To set your kids up for a lifetime of good health, you’re on a mission to feed your family only healthy choices—but doing this can backfire, especially when your idea of healthy is at an extreme. When concepts of “good” and “bad” are linked to food and eating in children’s minds, negative emotions such as stress and anxiety (and worse) can result—and that can set the stage for an unhealthy relationship with food as they grow up.
How could that happen? Your kids don’t live in a bubble, and inevitably they will be outside your presence and be offered foods that are forbidden in your household, whether that’s soda or anything less than a tofu burger on a whole grain bun. For example, kids don’t want to be different from their friends, so they’re naturally going to want to eat pizza, a hot dog, cake and treats at play dates and birthday parties. The problem is that when they eat something you would never allow, they may feel guilty…ashamed…anxious—as if they’ve done something very wrong.
You might be thinking, Yes, I hope that would be their response, much the same way you hope that would be their response to other forbidden things like cigarettes and alcohol. But forbidding foods can engender negative feelings at a much younger age and worsen throughout childhood. With food, as with everything else in parenting, it’s important to embrace moderation and to pick one’s battles. Assuming that there are no serious food allergies, eating white bread, for example, is not dangerous to one’s mental or physical health in the way that cigarettes or alcohol are.
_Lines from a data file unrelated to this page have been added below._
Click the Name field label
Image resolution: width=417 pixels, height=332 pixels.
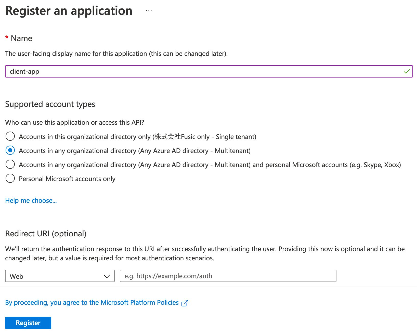click(x=21, y=39)
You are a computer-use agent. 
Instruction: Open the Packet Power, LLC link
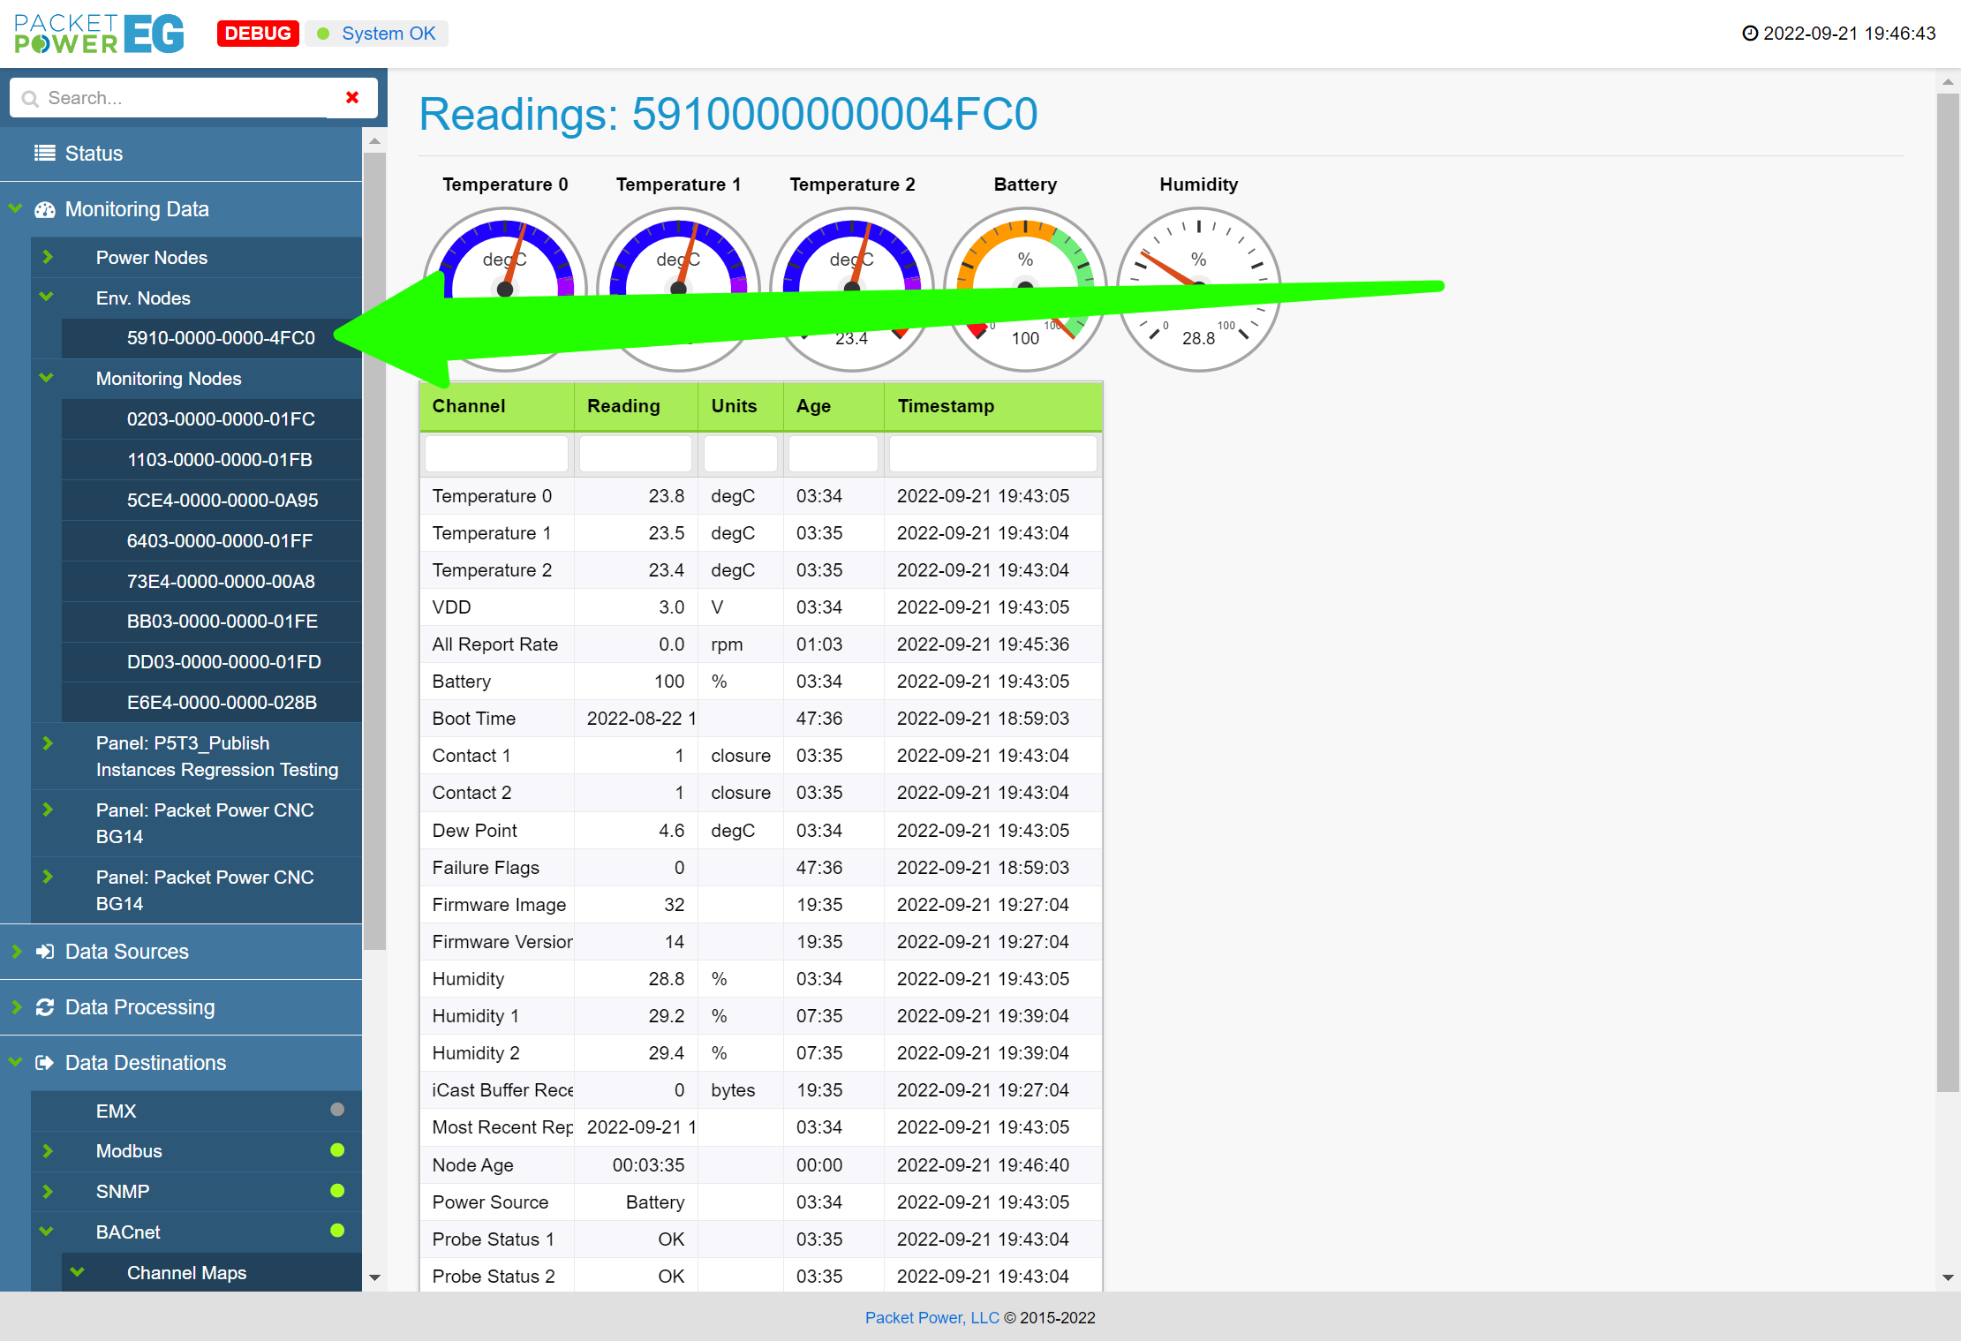click(931, 1317)
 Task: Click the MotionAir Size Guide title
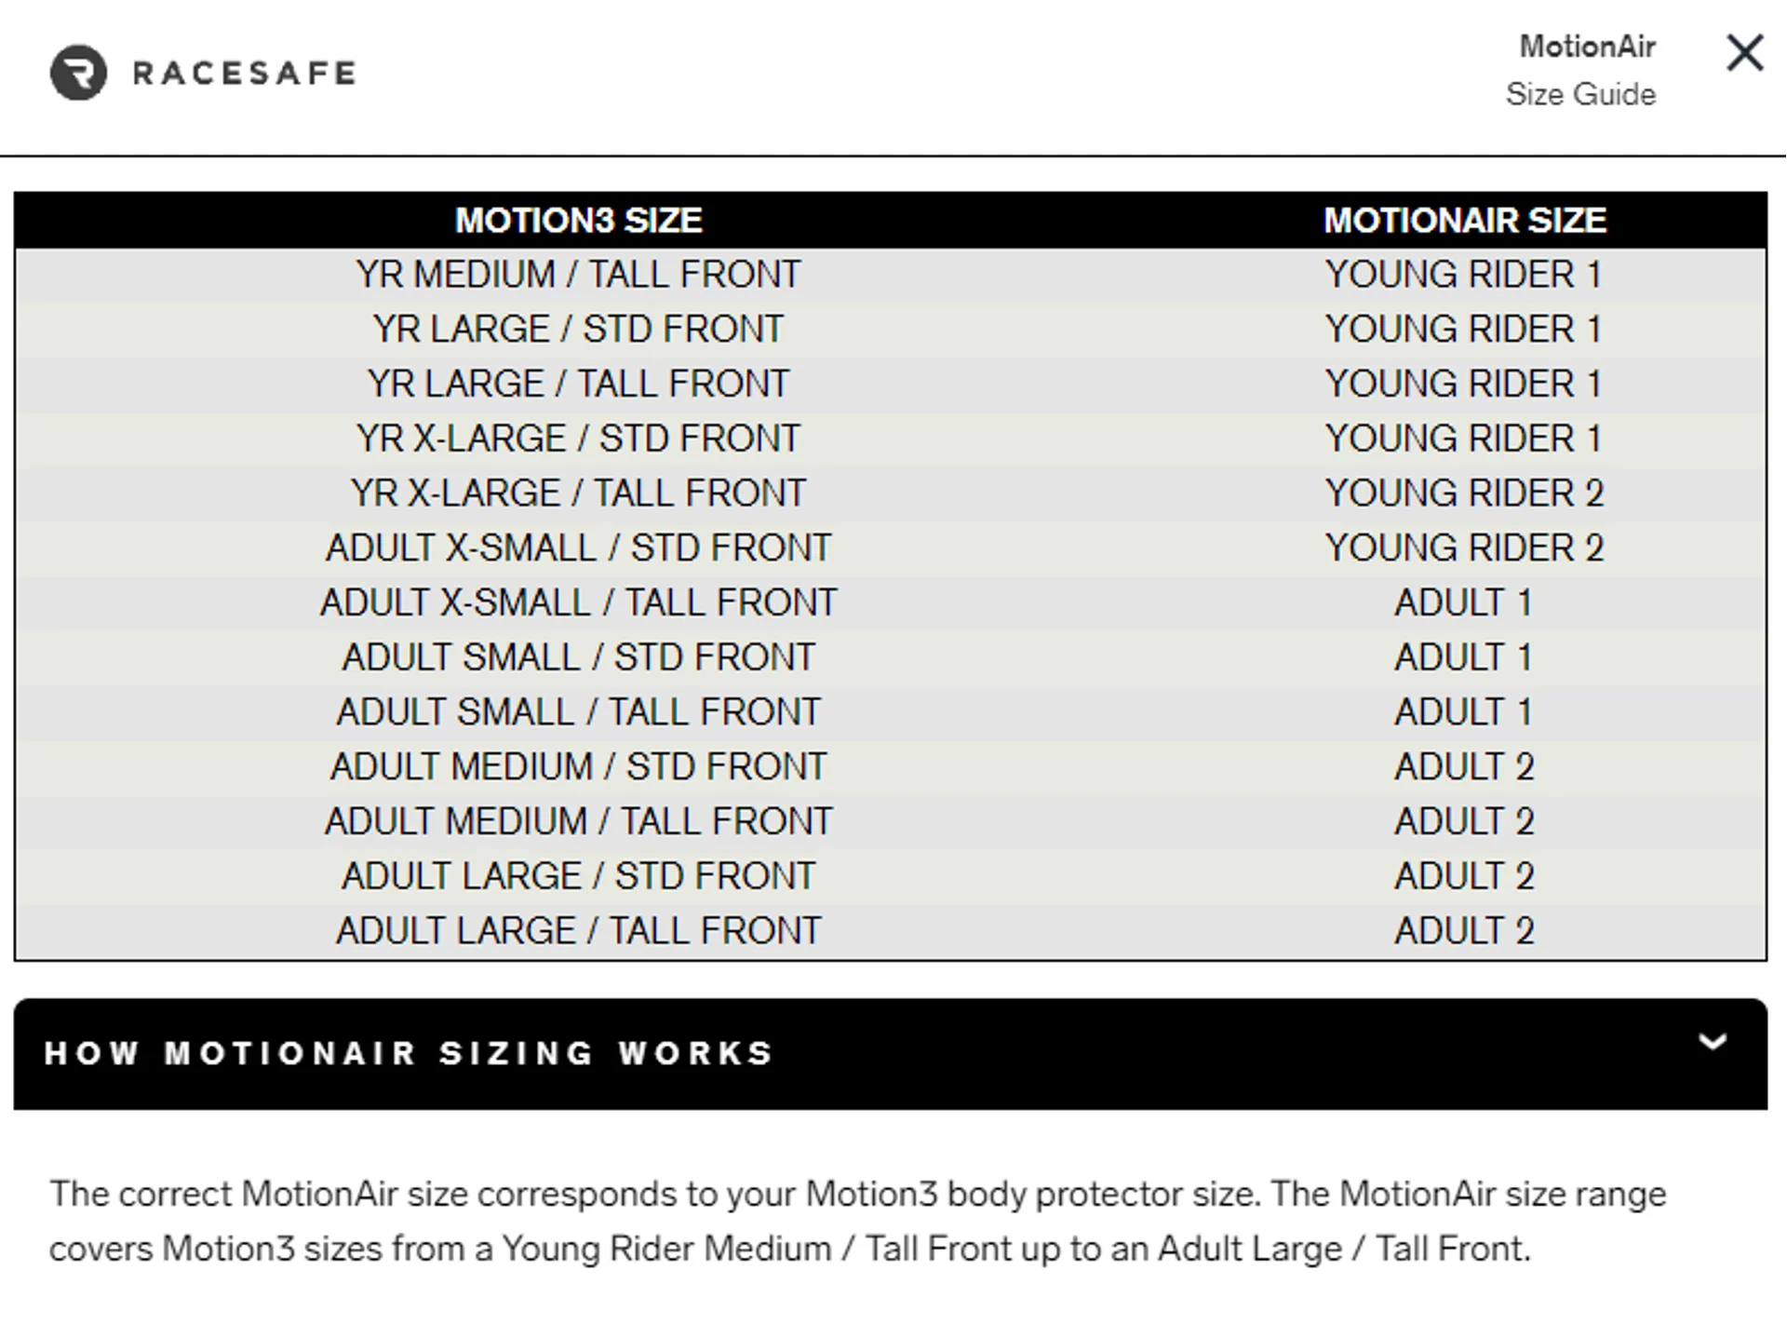click(1580, 70)
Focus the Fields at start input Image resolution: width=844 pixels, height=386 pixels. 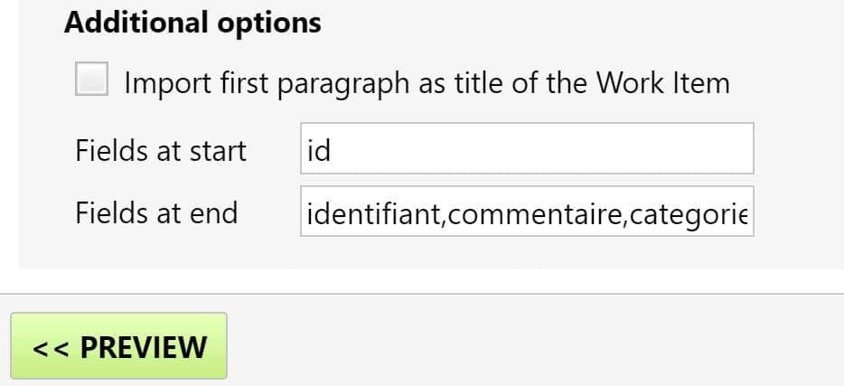[526, 148]
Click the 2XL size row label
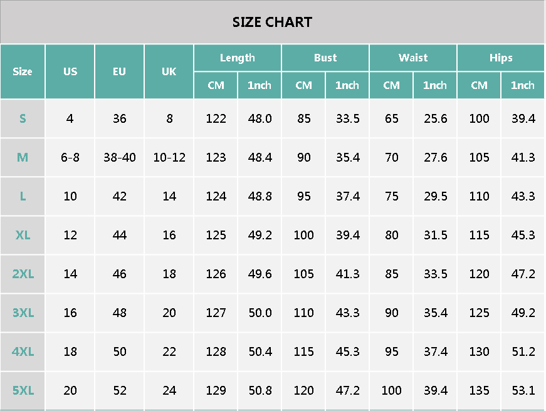546x411 pixels. (23, 274)
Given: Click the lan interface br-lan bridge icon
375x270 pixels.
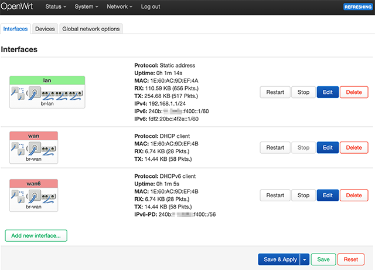Looking at the screenshot, I should [47, 94].
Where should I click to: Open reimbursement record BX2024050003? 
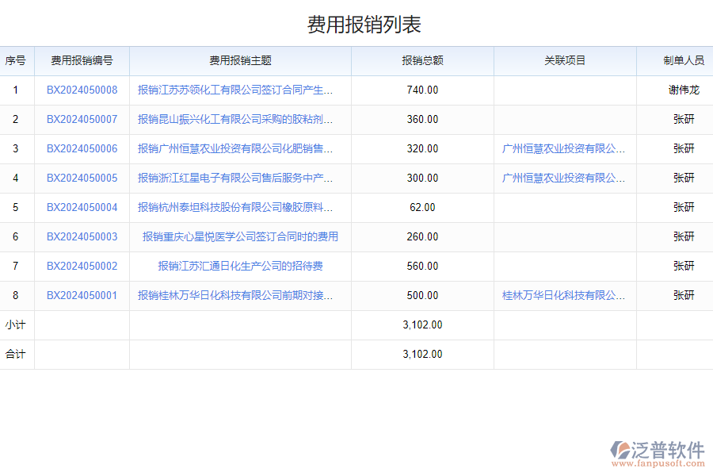[x=82, y=236]
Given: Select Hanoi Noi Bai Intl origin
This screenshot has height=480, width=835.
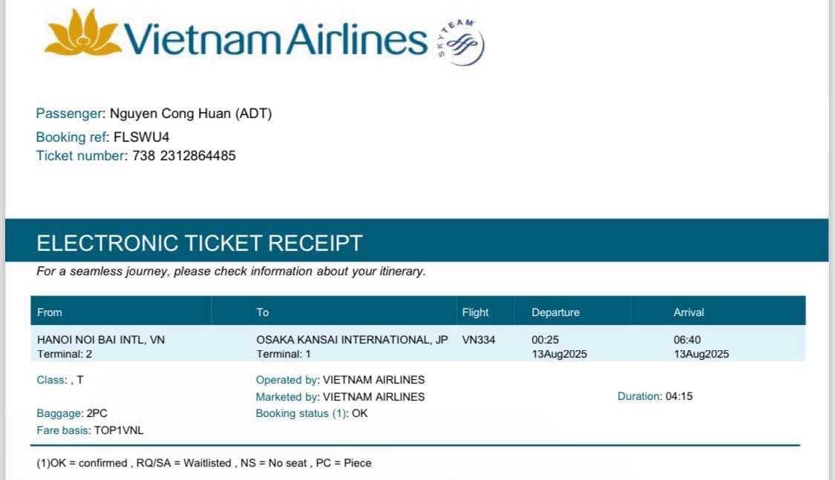Looking at the screenshot, I should coord(101,340).
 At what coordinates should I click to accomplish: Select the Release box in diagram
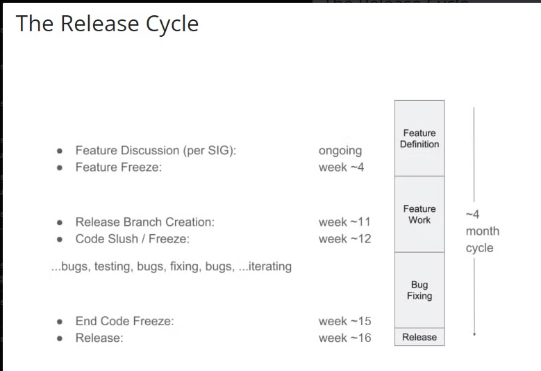(x=419, y=337)
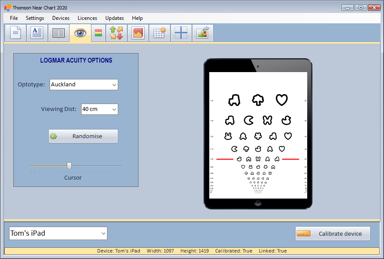Screen dimensions: 384x259
Task: Open the Licences menu
Action: tap(87, 18)
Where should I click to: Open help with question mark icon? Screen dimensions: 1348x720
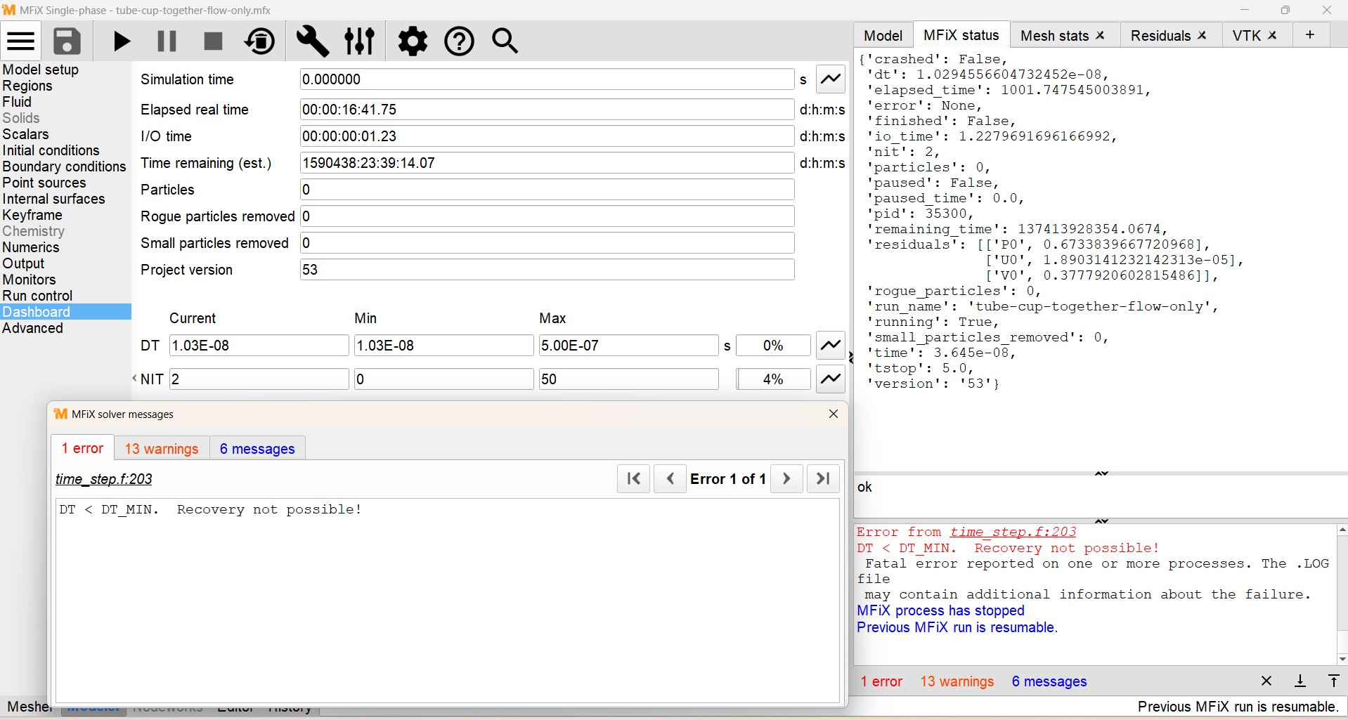(459, 41)
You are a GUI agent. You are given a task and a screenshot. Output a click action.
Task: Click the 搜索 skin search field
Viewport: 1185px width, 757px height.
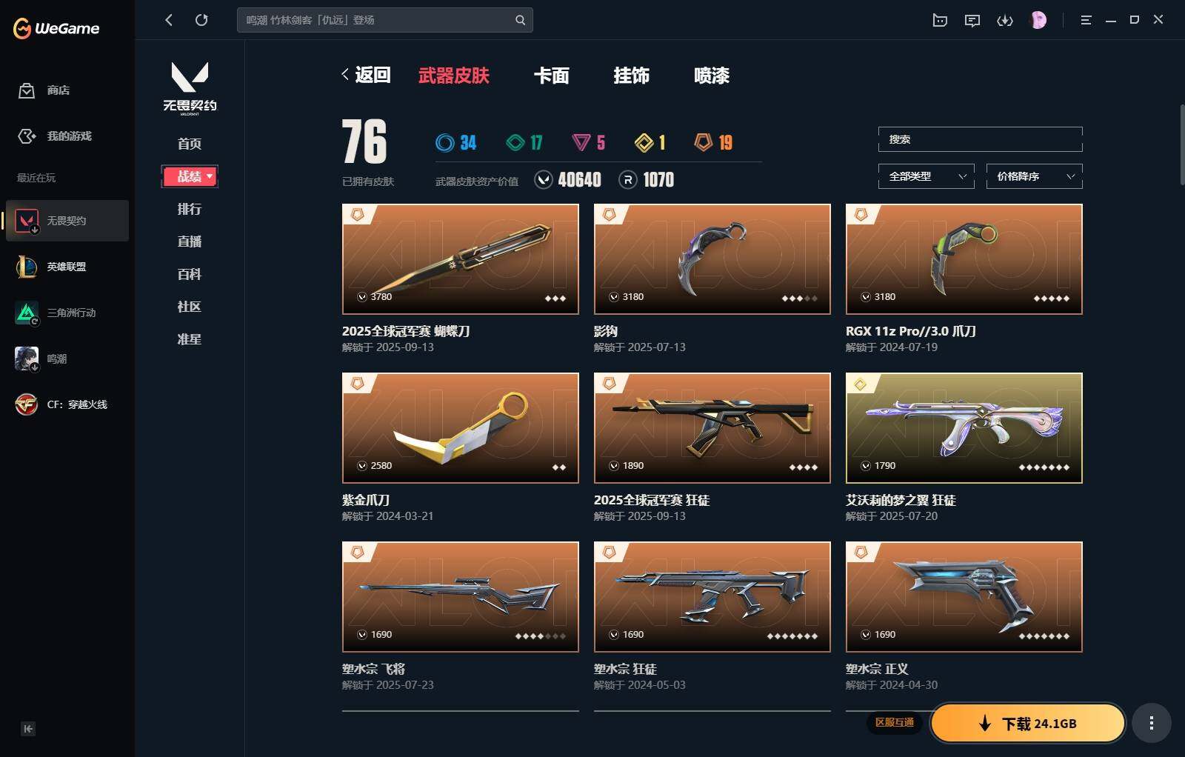[x=981, y=139]
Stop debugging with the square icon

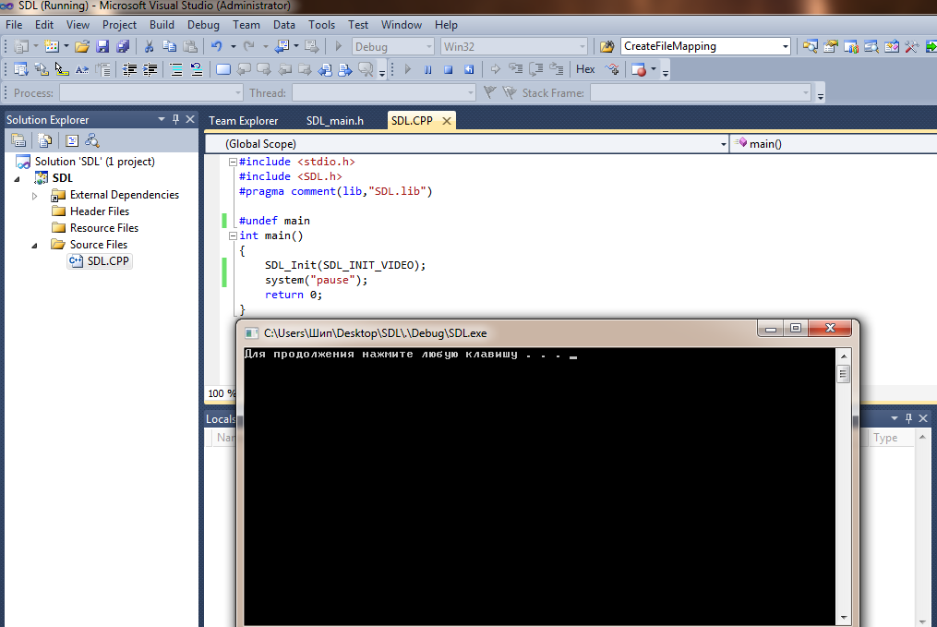tap(448, 69)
Additionally, figuring out what, when and how much to eat are fundamental ways that children learn about themselves. If they’re allowed a reasonable amount of autonomy in this area, they will develop healthy self-esteem. If too much control is exerted, it will interfere with their developing sense of self, which can undermine healthy self-esteem.
When kids start believing that they’re “bad” people, that belief is hard to shake and can follow them into adulthood. Some people develop what’s called the “imposter syndrome”—to the world, they present a very successful façade, but inside they’re constantly worried that people will find out that they are really “no good.”
Another risk when parents are too controlling about diet is that kids will feel compelled to sneak forbidden foods. For example, they may use allowance money to secretly binge on cookies or another treat and then feel ashamed afterward. This could put them at risk for an eating disorder, for which secrecy and shame are hallmarks.
KIDS AND FOOD: CREATE A HEALTHY RELATIONSHIP
Consider these tips to foster a positive relationship between your kids and food…
Resist making every meal a teachable moment. You might be tempted to talk about all the reasons your family should gobble up the healthy foods on their dinner plates, but don’t..because that turns every meal into an unpleasant, stress-filled experience. Use mealtime to reconnect with your family about other aspects of their lives.
Don’t make hunger a flaw or a crime. For example, if your child is hungry at 5 pm but dinner isn’t until 6, don’t deny him/her a snack, and don’t make him feel bad for wanting one. Children should learn to pay attention to what their bodies tell them. Ignoring hunger can confuse children and make them hate their needs and then, possibly, themselves.
Resign from the clean-plate club. Your kids will eat what they naturally need to, so don’t hound them to clean their plates or take just “one more bite” of broccoli. Hounding your children will “load” eating and food with a lot of negative emotion, which actually creates emotional eating, the basis of all eating disorders.
Include all food groups. Keep in mind that your kids need a variety of foods to grow properly. So unless there’s a confirmed allergy or condition such as celiac disease, don’t rule out entire categories of food. Talk to your pediatrician about what a healthy diet means for your children at different stages. For instance, young children need a significant amount of fat in their diets for their brains and nervous systems to develop properly. If you want to deviate from the doctor’s advice, ask yourself, Why am I doing this? It’s possible that you have some emotional issues with food that need working through, maybe with the help of a professional therapist.
Don’t demonize treats. Yes, they’re in a category by themselves—after all, no one needs cookies, candy, soda or chips. Have a conversation with your kids about this kind of food. Explain that it doesn’t help their bodies grow healthier. But then give them some wiggle room—while fruit, vegetables and nuts might be your go-to, everyday snacks, acknowledge that chips and cookies taste good and can be “sometimes” treats rather than making them completely off limits.